Text block:
◇ ◇ ◇ ◇
Willie Quinn, Houli, Abigail, Dennis Kearns, and Mary Quinn in Inishcuttle, Kilmeena, County Mayo, IRE
Hooliganism
By
Mike Houlihan
The spirit speaks louder in Ireland.
Every trip to Eire reminds me that the spirits are leading me back. Like embracing a woman who tells you, yes, you are loved and cared for and all will be well. Kathleen ni’ Houlihan is her name and we’ve been carrying on this mad affair for the last 67 years but it’s just started to get passionate in the last half dozen.
I reported for this year’s “Druid’s Call” at O’Hare on October 1st. My brother on this journey was my old pal Dennis A. Kearns, both of us wisecracking our way through life since first grade when Sister Therese Marie went batshit on him as he stood at the blackboard and pissed his pants, green corduroys if memory serves me right. I’d witnessed Dennis’s aplomb and subversive humor during this horrifying experience and we’ve been pals ever since, meeting at least annually to compare notes on the comic absurdity of getting older.
We’ve danced with the spirits of this island before and we did it again this October.
We were in search of the usual: the Celtic connection that can strike like a thunderbolt or ease onto you like a favorite blanket.
◇ ◇ ◇ ◇
Provided information:
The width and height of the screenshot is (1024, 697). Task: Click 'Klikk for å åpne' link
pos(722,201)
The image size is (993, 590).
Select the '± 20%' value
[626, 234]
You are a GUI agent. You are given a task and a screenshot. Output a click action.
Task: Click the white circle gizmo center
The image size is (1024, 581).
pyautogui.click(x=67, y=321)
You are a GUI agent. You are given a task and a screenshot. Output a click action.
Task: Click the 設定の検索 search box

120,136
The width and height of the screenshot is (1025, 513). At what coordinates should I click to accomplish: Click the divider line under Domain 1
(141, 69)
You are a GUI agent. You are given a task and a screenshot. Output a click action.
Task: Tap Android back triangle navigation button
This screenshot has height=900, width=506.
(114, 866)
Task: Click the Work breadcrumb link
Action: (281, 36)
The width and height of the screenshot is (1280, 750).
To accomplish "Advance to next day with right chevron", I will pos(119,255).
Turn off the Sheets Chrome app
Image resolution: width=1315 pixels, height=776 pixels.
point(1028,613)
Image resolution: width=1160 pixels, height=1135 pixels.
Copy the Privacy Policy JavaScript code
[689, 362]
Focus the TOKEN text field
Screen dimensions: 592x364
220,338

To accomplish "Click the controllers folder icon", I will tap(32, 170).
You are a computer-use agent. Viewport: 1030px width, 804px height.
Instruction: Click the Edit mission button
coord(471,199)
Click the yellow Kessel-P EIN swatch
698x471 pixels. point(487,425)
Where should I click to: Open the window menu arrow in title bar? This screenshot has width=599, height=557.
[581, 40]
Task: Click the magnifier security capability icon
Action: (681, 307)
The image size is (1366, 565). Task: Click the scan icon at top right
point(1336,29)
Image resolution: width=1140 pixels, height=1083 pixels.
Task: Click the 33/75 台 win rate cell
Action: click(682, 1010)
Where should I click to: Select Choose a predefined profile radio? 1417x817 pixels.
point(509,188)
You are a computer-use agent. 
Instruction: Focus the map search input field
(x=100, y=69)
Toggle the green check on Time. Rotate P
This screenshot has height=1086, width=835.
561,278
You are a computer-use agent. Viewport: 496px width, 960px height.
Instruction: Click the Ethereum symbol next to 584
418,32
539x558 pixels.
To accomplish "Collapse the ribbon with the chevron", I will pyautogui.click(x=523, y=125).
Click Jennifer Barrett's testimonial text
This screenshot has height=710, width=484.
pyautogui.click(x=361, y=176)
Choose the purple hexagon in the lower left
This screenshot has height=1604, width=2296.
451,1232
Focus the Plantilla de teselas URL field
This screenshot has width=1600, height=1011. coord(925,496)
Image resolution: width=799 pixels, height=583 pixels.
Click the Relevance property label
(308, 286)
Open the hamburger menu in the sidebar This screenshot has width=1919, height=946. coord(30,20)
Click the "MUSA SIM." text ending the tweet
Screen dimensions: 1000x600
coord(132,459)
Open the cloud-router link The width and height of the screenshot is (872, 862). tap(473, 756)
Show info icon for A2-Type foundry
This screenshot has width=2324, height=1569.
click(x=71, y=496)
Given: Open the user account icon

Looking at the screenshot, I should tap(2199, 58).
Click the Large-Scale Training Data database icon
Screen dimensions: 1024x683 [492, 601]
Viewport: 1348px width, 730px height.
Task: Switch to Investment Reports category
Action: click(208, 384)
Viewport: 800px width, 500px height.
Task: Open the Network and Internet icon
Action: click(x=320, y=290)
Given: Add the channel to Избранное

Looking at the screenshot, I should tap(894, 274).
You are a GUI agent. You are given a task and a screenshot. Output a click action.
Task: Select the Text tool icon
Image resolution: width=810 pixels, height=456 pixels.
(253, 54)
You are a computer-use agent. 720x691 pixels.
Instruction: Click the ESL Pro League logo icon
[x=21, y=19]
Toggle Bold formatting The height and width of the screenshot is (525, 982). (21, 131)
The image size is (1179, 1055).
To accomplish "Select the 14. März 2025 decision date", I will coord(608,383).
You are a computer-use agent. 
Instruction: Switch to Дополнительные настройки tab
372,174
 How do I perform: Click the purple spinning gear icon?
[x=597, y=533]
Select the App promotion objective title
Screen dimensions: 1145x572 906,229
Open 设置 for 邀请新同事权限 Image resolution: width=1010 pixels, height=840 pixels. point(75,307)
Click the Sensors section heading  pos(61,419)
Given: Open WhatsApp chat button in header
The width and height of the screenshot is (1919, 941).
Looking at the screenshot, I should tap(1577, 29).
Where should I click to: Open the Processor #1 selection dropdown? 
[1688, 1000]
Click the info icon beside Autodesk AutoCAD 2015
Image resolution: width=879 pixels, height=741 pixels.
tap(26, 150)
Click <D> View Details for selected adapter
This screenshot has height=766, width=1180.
◇ ◇ ◇ ◇
Work order 1:
Answer these from the Hooliganism column:
(a) On what date did the author report at O'Hare?
(b) Who was the author's brother on this journey?
(c) What name does the author give to the woman with whom he has been carrying on a mad affair?
Work order 2: According to the Hooliganism column, why have the author and Dennis been pals since first grade?
Work order 3: Extract from the Hooliganism column the passage that begins with the words containing "We’ve danced with" and ends with "a favorite blanket.".

Task answer 1:
(a) October 1st
(b) Dennis A. Kearns
(c) Kathleen ni’ Houlihan

Task answer 2: In first grade, Sister Therese Marie went batshit on Dennis at the blackboard and he wet his pants. The author saw Dennis's aplomb and subversive humor during that horrifying experience, and they have been pals ever since.

Task answer 3:
We’ve danced with the spirits of this island before and we did it again this October.
We were in search of the usual: the Celtic connection that can strike like a thunderbolt or ease onto you like a favorite blanket.